I fully support your goals Marty, I disagree with your blunt methods, at times.
Also IMHO the most effective human rights activists who have made the biggest inroads at removing racial barriers and attitudes did it with the most peaceful actions.
lastly in my fist post I did ask
“and what’s that supposed to mean, ”
it was my first line, first words, you could have just answered me because your reasons were valid and I was missing the point you we’re making.
No one asked you to comment on what I wrote – I’d have preferred if you didnt.
Answer my question now.
“Why haven’t there been any Māori PM’s then?”
Coz they fucked Winston over.
There’s been a Maori Acting PM iirc.
He’s not THAT old mate
What’s the Māori prison population like compared to pakeha Richard? What’s the Māori rate of poverty in comparison? What are the Māori health statistics in comparison? If you know the answers to some of those questions, then you’ll know it doesn’t mean they have a higher chance of becoming PM than people of european descent.

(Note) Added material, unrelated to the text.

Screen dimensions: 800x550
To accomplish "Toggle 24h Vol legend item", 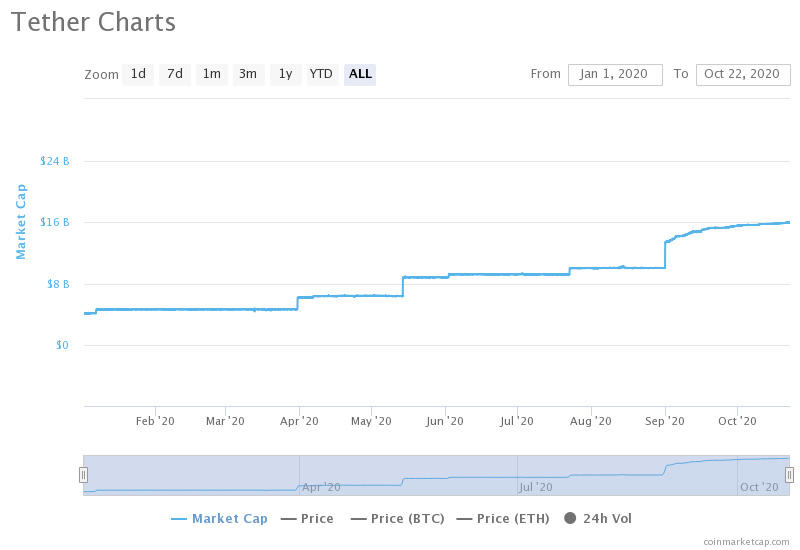I will (x=607, y=518).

maybe opportunity.. is a better word, but they have less chance there to, I agree with you Maui, your dead right, the reply to Marty was more about his provocative post than him being wrong completely.

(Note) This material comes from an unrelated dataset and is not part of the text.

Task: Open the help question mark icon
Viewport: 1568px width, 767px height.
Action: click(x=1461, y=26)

Plus I didn’t get the part he made it sound like it was a treaty obligation that we elect a Maori PM?
In so much if we want to tackle inequality we should be focusing on targets that would have greater outcomes for more people than pleasing a single person for a token of equality that in reality would mean little but a simple race achievement.
It’s an example that shows who still holds the power. A couple of hundred years ago 500 or so chiefs from around the country signed this dude’s document. Since then Māori have barely been represented on local councils and have only had a fraction more representation in Parliament. I think those chiefs/leaders would have hoped for a lot more say on how they could govern their people, the areas they lived in and on the sharing of power with pakeha. But it hasn’t happened,
Winston could be the first, Obama in America, times are changing Maui, racism and homophobia are nothing compared to when I grew up, and our offspring won’t even recognize it when they get to our age. I hope.
“It’s an example that shows who still holds the power”
why I failed to see the symbolism of that tonight is beyond me, of course that is true.
All good.
‘Chancellor Merkel has given up German sovereignty – right-wing party leader’
https://www.rt.com/shows/sophieco/347415-brexit-germany-rightwing-party/
“This week, the United Kingdom will vote on whether the nation should leave the European Union – the discussion coming on heels of intensifying displeasure with the way Brussels handles the waves of immigrants and financial troubles besieging Europe. Right-wing parties are on the rise all across the European Union, and even in Germany the support for the AFD – the right-wing Alternative for Germany party – is rapidly growing despite resistance from political establishment. What started as an anti-euro movement is now branded as “anti-immigrant” and “anti-Islam” – but what’s behind these accusations and what’s behind its growing popularity? We ask the leader of the AFD; Dr. Frauke Petry is on Sophie&Co today…
FFS I don’t like the way this is heading, I have Muslim relatives in Brussels and English relatives in the UK, and Muslim Relatives in Italy and of course Albania. Good proper Muslims. Unlike my atheist self.
Mum just came back, the catch up news has not been good, My sister in the UK has an English husband and child she is returning to raise her son here as things are getting real bad over there.
Apparently I wouldn’t recognize the North East, Newcastle or Sunderland now, totally different demographic without sounding racist.